For perspective, Iconic Point is a 65:35 joint venture between Iconic Worldwide and Iconic Group. The project has commenced construction and it is expected to be completed in the fourth quarter of 2021.
In fact, profits generated by Iconic Point have already lifted Iconic Worldwide’s financial performance for FY20, and will continue to contribute positively to the company in FY21 and FY22.
Although Iconic Group is still in operation, Seok Ying said her family will be focusing more on Iconic Worldwide in the coming years, as future land acquisitions and new projects will be undertaken by the listed firm.

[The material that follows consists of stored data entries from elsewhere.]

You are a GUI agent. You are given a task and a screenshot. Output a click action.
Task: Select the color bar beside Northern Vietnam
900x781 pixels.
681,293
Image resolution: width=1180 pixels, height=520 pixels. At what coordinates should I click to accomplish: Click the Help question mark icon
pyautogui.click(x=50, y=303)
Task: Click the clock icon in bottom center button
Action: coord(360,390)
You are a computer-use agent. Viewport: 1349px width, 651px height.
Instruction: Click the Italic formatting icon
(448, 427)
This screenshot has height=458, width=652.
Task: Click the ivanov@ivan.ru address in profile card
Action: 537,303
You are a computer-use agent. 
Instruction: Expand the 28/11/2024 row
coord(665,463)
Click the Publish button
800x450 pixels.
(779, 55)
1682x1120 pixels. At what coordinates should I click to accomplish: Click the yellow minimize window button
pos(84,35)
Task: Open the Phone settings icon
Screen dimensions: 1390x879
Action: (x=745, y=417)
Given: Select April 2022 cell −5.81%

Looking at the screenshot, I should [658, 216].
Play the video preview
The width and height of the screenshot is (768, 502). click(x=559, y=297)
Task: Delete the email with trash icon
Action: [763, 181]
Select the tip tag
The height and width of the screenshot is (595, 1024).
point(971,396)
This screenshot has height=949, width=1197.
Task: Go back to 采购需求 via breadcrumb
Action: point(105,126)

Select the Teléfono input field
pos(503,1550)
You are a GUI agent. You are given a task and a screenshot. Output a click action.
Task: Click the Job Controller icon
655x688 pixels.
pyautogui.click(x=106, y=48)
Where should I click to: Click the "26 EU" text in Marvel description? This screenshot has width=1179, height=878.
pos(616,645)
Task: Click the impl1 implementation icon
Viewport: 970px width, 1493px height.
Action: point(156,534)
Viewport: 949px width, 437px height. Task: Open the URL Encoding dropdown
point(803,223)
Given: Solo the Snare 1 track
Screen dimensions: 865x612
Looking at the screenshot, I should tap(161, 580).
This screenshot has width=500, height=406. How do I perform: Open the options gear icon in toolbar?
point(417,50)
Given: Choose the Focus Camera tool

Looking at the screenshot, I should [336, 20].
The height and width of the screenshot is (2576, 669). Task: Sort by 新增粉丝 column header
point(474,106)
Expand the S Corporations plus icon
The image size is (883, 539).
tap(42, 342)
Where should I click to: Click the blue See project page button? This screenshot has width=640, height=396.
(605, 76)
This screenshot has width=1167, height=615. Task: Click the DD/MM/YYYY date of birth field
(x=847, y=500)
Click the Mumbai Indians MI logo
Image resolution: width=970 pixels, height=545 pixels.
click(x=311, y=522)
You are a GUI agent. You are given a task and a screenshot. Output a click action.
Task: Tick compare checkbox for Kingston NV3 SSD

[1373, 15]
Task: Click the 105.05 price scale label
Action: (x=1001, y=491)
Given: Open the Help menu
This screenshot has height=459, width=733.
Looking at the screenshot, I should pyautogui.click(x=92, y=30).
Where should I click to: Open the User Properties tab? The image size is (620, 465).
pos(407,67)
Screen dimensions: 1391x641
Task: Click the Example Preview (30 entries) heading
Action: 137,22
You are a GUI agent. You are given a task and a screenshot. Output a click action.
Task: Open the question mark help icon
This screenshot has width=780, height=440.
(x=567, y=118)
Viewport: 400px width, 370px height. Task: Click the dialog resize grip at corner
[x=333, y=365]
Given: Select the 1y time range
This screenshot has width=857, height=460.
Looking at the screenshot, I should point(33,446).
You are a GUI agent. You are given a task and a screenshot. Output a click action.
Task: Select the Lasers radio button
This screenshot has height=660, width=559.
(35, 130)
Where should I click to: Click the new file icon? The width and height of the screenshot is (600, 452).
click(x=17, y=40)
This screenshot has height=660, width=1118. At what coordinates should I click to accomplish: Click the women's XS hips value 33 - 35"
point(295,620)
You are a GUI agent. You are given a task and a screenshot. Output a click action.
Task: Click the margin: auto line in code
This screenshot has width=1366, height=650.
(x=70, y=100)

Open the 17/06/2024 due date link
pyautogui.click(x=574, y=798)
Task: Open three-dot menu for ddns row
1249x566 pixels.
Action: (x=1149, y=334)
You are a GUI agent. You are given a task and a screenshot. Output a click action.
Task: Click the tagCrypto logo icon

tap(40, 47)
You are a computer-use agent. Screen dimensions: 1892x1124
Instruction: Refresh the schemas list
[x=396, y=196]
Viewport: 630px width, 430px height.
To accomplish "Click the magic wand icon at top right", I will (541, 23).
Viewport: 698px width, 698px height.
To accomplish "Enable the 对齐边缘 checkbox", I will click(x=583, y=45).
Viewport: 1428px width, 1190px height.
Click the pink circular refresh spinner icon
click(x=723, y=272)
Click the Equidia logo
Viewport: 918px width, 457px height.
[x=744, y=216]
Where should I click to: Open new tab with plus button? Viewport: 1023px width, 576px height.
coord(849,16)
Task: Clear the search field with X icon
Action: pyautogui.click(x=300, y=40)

“We will not be injecting the whole Iconic Group into Iconic Worldwide. But, going forward, we might be injecting some parcels [of land] from the former into the latter,” she explained.
Iconic Group, Seok Ying said, still owns some plots of land in Langkawi, Kedah and Batu Ferringhi, Penang, which could be injected into Iconic Worldwide as the latter plans to build hotels and serviced apartments there within the next two years.
Additionally, Iconic Worldwide has a few parcels of undeveloped land in Melaka and Johor.
“We are also looking at a few new projects at the moment, two of which are the projects planned by the previous management and we are working towards making it more adaptable to the current market condition,” said Seok Ying.
Hotel management business
Iconic Worldwide is also in the hotel management business. On April 1 last year, the company signed a hotel management agreement with Iconic Group for the provision of services to Iconic Hotel.
The deal provides Iconic Worldwide with a new and recurring revenue stream.
Iconic Worldwide will continue to look for good locations for property development, possibly beyond Penang to places like Langkawi and Sabah, for hotel and serviced apartment projects to generate more recurring income for its hospitality segment.
“We can either expand via joint ventures with landowners or do an outright purchase of the land. Hotel management is another area we will be focusing on,” said Cho Chia.
Currently, the Tan family members collectively own more than 20% in Iconic Worldwide. Kean Tet, however, said it is his family’s intention to increase their shareholdings as they are confident in the company’s business potential.
Although Iconic Worldwide has only one major project and its market capitalisation is just about RM100 million, based on its share price of 31 sen last Friday, Kean Tet is not shy about his ambitious target of pushing that to RM500 million in the next three to five years.
“The market [capitalisation] and share price are not something that [are] under our control. However, something around RM500 million would be a nice number for us to set as a target. We will continue to work hard and deliver good earnings. We believe shareholders and investors will eventually realise our value and this will be reflected in our share price,” he added.